● Page text:
══════
I'm done fuuking with this shoulder. It has gotten better but only through avoiding direct shoulder work and cut out inclines. I have an appointment with an Ortho on Thursday. 

With my great healthcare, I'm nowhere close to my deductible which is over 8k so I have a plan to keep the cost relatively cheap. The Doc can do all the poking and prodding he wants but I'm not getting an X-ray or MRI to ring up a bill. I would like to walk out of there with a simple cortisone shot. Cortisone is used for both therapeutic and diagnostic so I better not get a fight. Wish me luck!


----------



## BRICKS (May 1, 2019)

Steroid injections (cortisone) are pretty much a band aid for your symptoms and can actually lead to further injury.  Ortho surgeons are going to limit that to 3 injections for this reason, and then it's on to cold steel.  I'm assuming you know this already since I know you research things pretty well.  An ultrasound can give you some idea if there is a tear, or fluid build up.  If you are adamant about not getting things surgically corrected an MRI isn't necessarily warranted, but if surgical repair is necessary I personally would want one rather than do the "we'll  scope it and find out then" approach.  And also personally if I would follow a steroid injection with shoulder rehab and not go back to business as usual for a while.

Good luck, hope it's nothing that requires surgical repair.


----------



## John Ziegler (May 1, 2019)

the crossover symmetry worked well on an mri diagnosed partial tear on the front delt

seems weird that it would work especially for a weightlifter but ...


----------



## Beserker (May 1, 2019)

Having blown out my left shoulder multiple times and a minor tear in my right recently, I can relate.  I never saw a doctor for any of them... didn’t have insurance when I was younger, and just recently last December when my right shoulder tore I have good insurance but decided to heal myself.

Last thing you want to hear, but do as little as possible with it.. may even have to stop training upper body for a bit. Keep pressure off it at all costs. It needs time to regenerate. I slept in the recliner from December-earlier this month with pillows propping my arm up.  I’m a side sleeper so this was hell, but even laying on the shoulder for an hour was unbearable.

I would try this before going through a surgery.. sounds like it’s still minor enough to rehab yourself rather than spend a lot of money and have to be immobile anyhow.


----------



## snake (May 3, 2019)

*Dr. Visit*

Went to the Ortho yesterday and it went as expected. After a 40 min wait for an appointment I was 10 min early for, the assistant took me back. She asked the basic questions and said, "We will X-ray that" Said I would like to talk to the Dr. first before we do that. 5 min. later, this little squirrel comes in, introduces himself and with his arms crossed says, 'What's the problem with doing an X-ray?" Told him this is on my dime so I want to keep the cost down and there's a chance that I may compete in Aug, so surgery is out at the moment. (I'm not competing so get that out of your head)
══════
● Material provided:
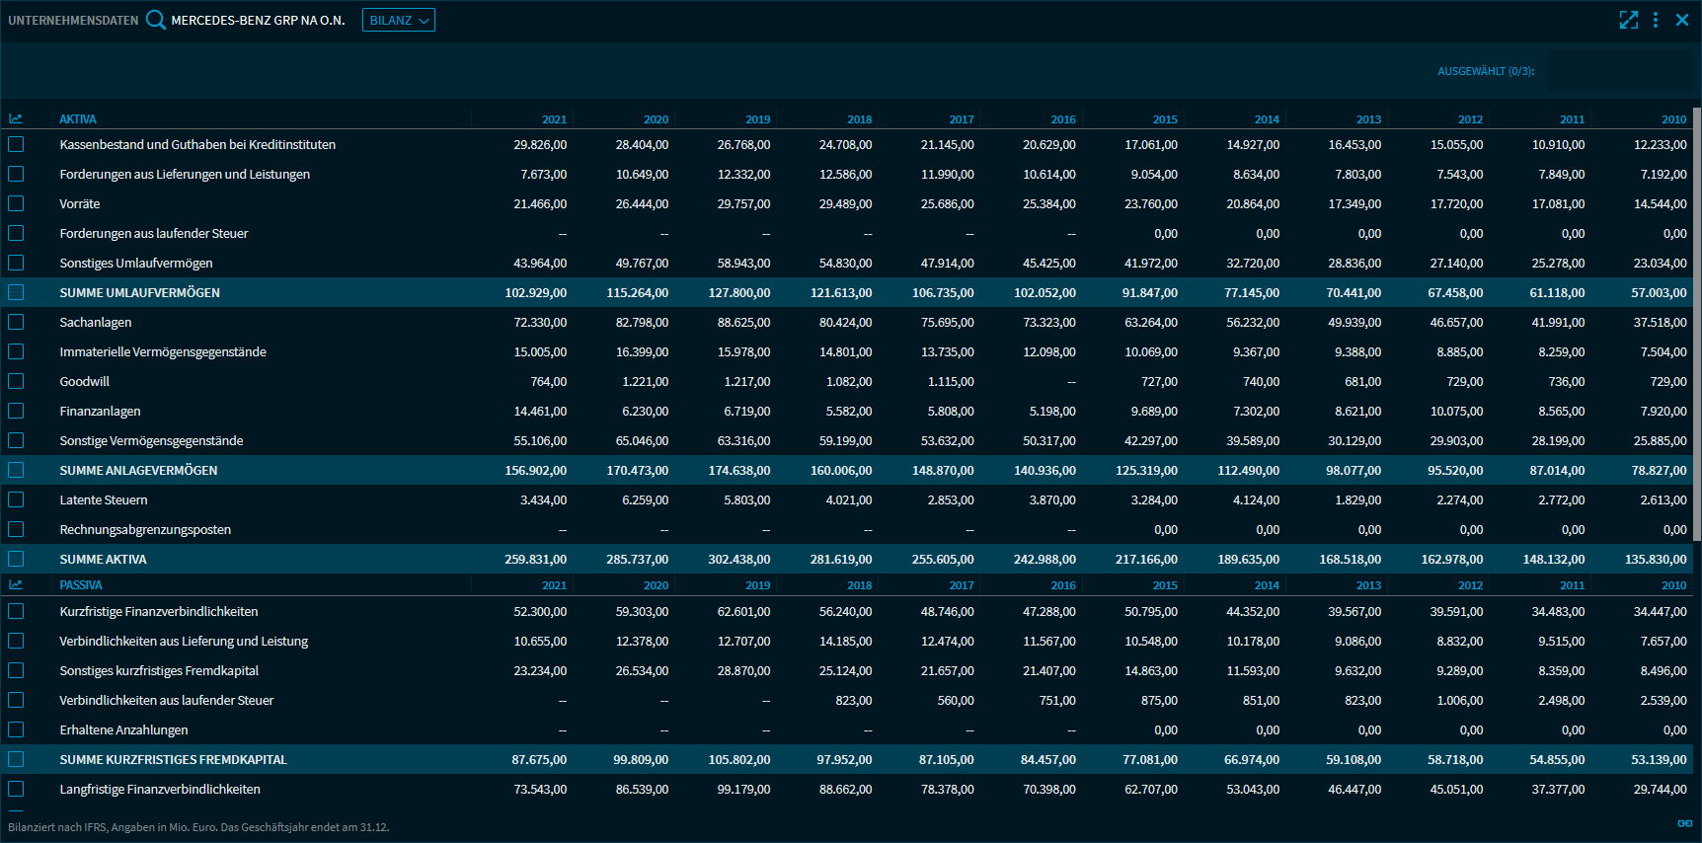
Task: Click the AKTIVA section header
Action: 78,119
══════
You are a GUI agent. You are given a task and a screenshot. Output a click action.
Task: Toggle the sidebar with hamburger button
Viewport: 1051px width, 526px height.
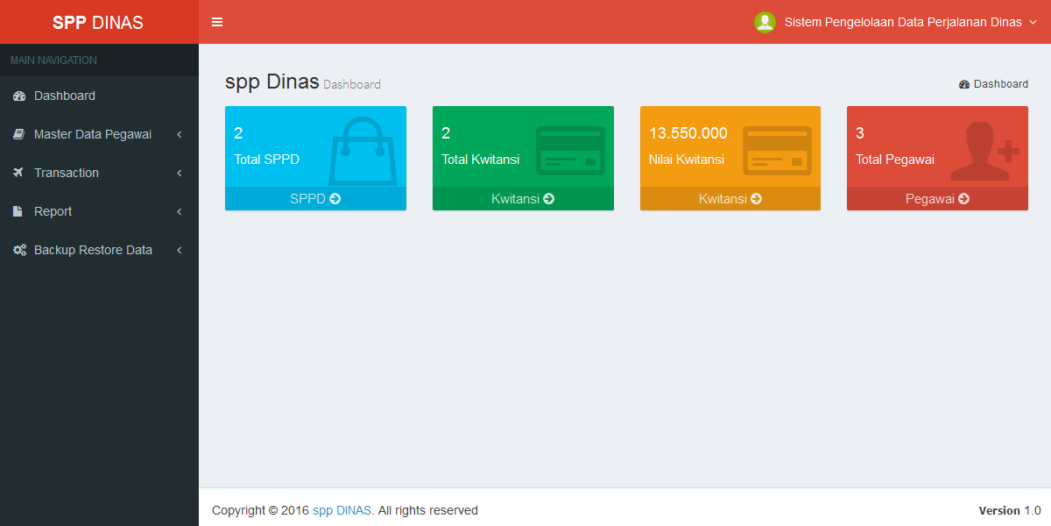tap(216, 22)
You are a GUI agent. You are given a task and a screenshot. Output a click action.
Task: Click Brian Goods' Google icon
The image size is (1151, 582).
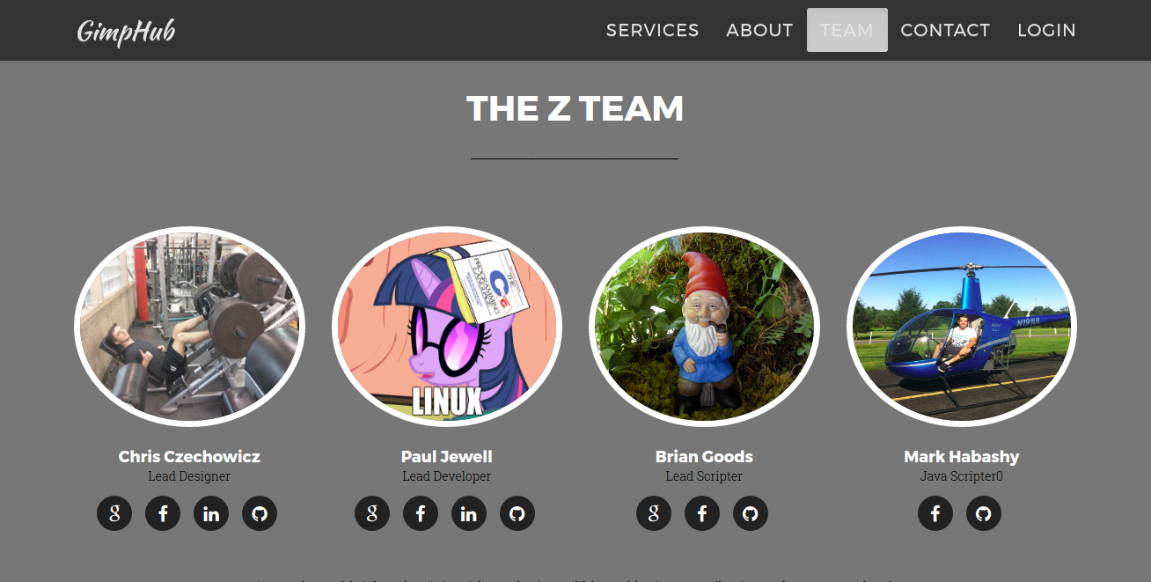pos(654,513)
══════
● Questions on the material:
1. Echo the shoulder thread from "I would try" up to and including "(May 3, 2019)".
2. Give every username that appears in a post header in the shoulder thread.
The items have nothing to do with the shoulder thread.

● Expected responses:
1.
I would try this before going through a surgery.. sounds like it’s still minor enough to rehab yourself rather than spend a lot of money and have to be immobile anyhow.


----------



## snake (May 3, 2019)

2. BRICKS, John Ziegler, Beserker, snake